Seite -
────

Rafael: Als Entrepreneur in Residence habe ich zusammen mit Kirsten einen Workshop zu Geschäftsmodellentwicklung und Storytelling mit den Studierenden durchgeführt. Dieser Workshop ist ein Format, ich dem ich versuche, die Studierenden in einem eintägigen Programm mit auf die Reise zu nehmen, wie man Geschäftsmodelle entwickelt und wie ich es selbst in meiner unternehmerischen Praxis täglich erlebe. Die Studierenden sollen nicht nur theoretisch eine Idee entwickeln, sondern auch schon spielerisch praktisch in die Umsetzung einsteigen.

────

Gestellte Aufgabe 1 -
Welches Ziel verfolgt der eintägige Workshop laut der Seite über den Workshop? Fasse es in ein bis drei Sätzen zusammen.
Gestellte Aufgabe 2 -
Führe die Seite über den Workshop im Anschluss an ihren letzten Satz weiter.

Bereitgestelltes Material -
────

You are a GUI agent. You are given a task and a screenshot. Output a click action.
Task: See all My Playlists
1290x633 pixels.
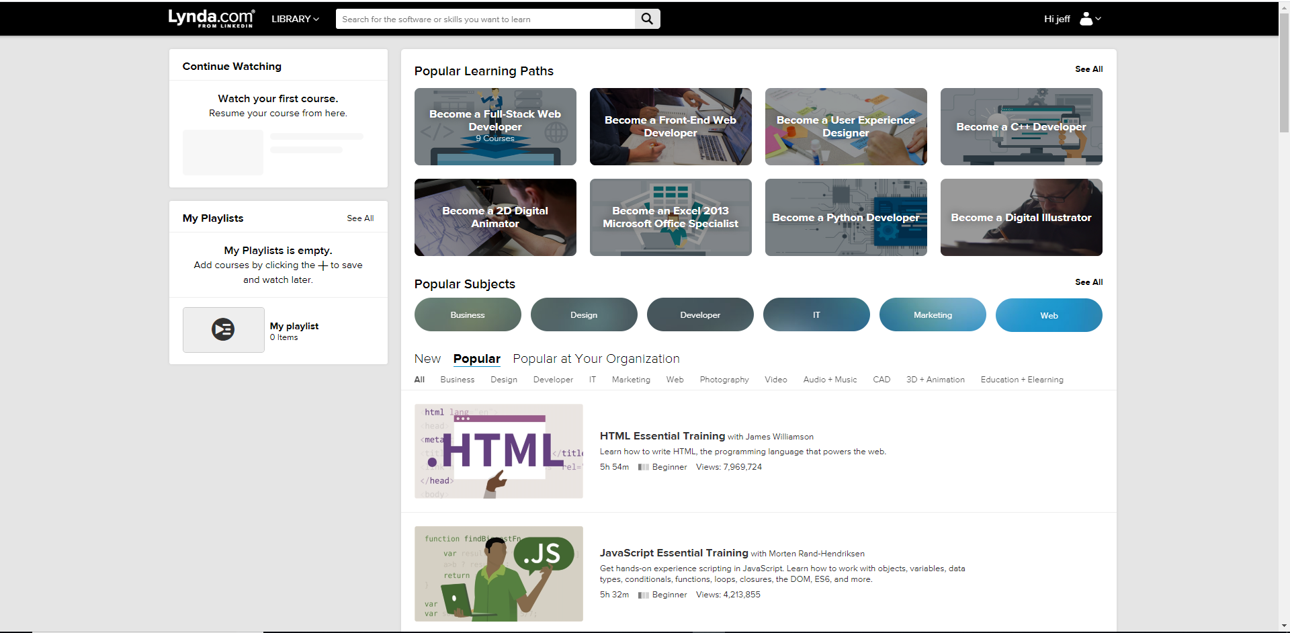point(360,218)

────

Lösung 1 -
Der Workshop soll die Studierenden mitnehmen auf die Reise, wie Geschäftsmodelle entwickelt werden, so wie Rafael es in seiner unternehmerischen Praxis täglich erlebt. Die Studierenden sollen eine Idee nicht nur theoretisch entwickeln, sondern auch schon spielerisch praktisch in die Umsetzung einsteigen.

Lösung 2 -
Ausgehend von der Geschichte des Ortes, an dem wir uns befunden haben, haben wir Produkte und Geschäftskonzepte entwickelt, die in Beziehung zu diesen Geschichten stehen. Dabei haben wir uns in diesem Fall auf die Entwicklung neuer Getränke fokussiert. Das Storytelling ist dabei ein zentraler Bestandteil der Geschäftsmodellentwicklung. Aufbauend auf das entworfene Geschäftskonzept haben die Studierenden Prototypen ihrer neuen Produkte entworfen und hergestellt. Diese wurden zum Teil auch schon potentiellen Kunden auf der Straße in einer kleinen Marktstudie mit Verkostung vorgestellt. Zum Abschluss wurden die Geschäftsmodelle vor einer Jury präsentiert und die entstandenen Getränkeprototypen verkostet. So sind die Studierenden sehr schnell ins „Machen“ gekommen, haben sehr früh Feedback potentieller Kunden erhalten und ein erstes, bereits in mehreren iterativen Korrekturschleifen ausgearbeitetes Konzept erstellt. Dabei konnten die Studierenden den Prozess der Geschäftsmodellentwicklung im „Zeitraffer“ erleben und ergänzend dazu Praxisberichte aus erster Hand erhalten.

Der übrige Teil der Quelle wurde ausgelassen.